В казармах гвардии, в гренадерской роте, – солдатство и нынче, как во времена Матушки, зовет роты капральствами, – тоже открыты все окна. В капральстве дощатые койки тянутся вдоль стен, а над койками – самодельные полки. На полках окованные солдатские сундуки с парадными мундирами, мелкой амуницией, чистыми сменами рубах, пуговицами, табачком, вощаным катышком, куда натыканы иголки, обмылком в бумаге да вишневым фуляром, слежавшимся по всем складкам, который берут в руки раз в год, на красную Пасху, под качели.
Всюду темные образки над гренадерскими ларцами, к ним прилеплены грошовые свечи. От копоти покороблены невидные лики святых.
Вдоль полукруглых окон – деревянные чушки, болванки для треуголок, точно стали фрунтом под окнами желтые карлы, покрытые шляпами, а у стены напротив – ружейная стойка. Над штыками, на колышках, вбитых в стену, – связки солдатских белых портупей и патронные сумки.
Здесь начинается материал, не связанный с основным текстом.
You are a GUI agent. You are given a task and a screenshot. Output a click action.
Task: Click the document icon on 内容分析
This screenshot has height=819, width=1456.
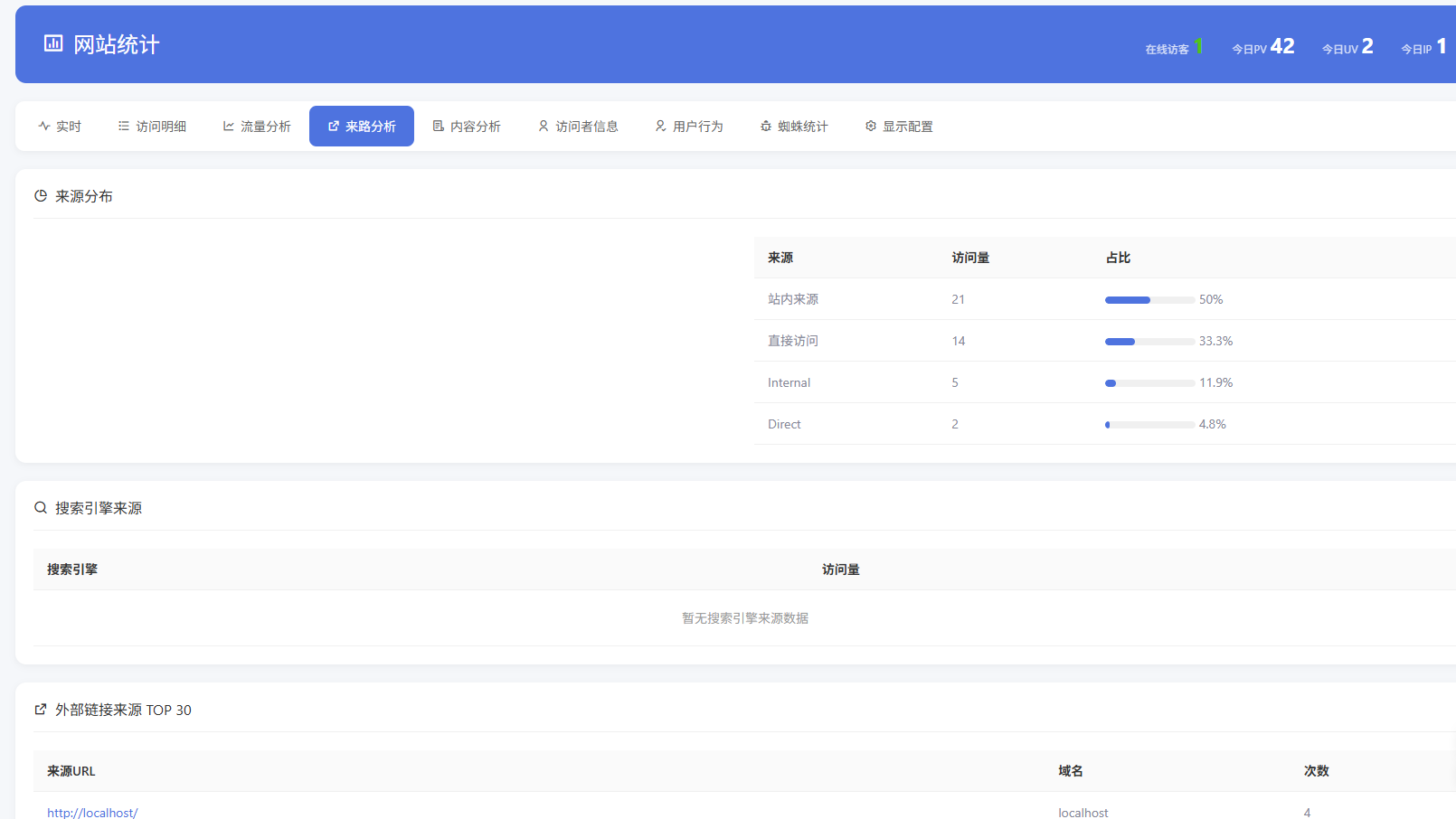tap(438, 126)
Чан у печи с чистой водой, помятый железный ковш на чане, и ночь и день топится широкая русская печь, веником начисто выметен пол и побрызган водицей: теплая хоромина лавров и побед, обитель войск российских. Ночью у печи на скамье сидят капралы. У одного еще не отстегнут суконный красный галстух с рубахи, у другого ходит огонь по темно-медной груди, и рдеет там складень. Капралы молча выпаливают в устье печи табачный дым: сильная тяга.
В одних подштанниках, босой, спиной к печи стоит лысый капрал Родион Кошевок, друг Африкана умалишенного: кость греет.
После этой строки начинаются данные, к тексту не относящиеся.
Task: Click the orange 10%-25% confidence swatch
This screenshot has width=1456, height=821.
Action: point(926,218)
На скамье пред огнем сидит молодой гренадер Михайло Перекрестов, черноглазый, бледный с лица, и Аким Говорухин, смолоду пусть и картежник, особливо в хлюсты, а нынче слушатель Родионов, и капрал Илларион Кремень, один глаз карий, другой голубой, – смолоду был Ларька и зубоскальщик, и бабник, а Кремнем от самого батюшки Суворова наречен, и такие нынче песни Ларя про солдатство играет, по всем россейским полкам нет краше певца, – все ветераны альпийские, Суворова молчальники.
Поджав ноги, как турка, садит на койке в потемках барабанщик Антон Калевайнен и мерно жует ржаную краюху, посыпанную солью.
– Давеча один приходил, – шепчет Михайло Перекрестов, поводя на огонь темными глазами. – У-у, как его, никак адъютант… Граф эфтот… А слышу, она ворошится: шох-ворох. У меня ажно сердце упало: прослышит. Нет, не слыхал.
– За другим гранадером присмотреть надобно, – задумчиво говорит певец Ларя, тоже глядя в огонь. – Который гранадер от пенника загуляет, о ту пору и хвастовать…
– Который гренадер хва-хвастает? – слегка заикаясь, сказал Родион.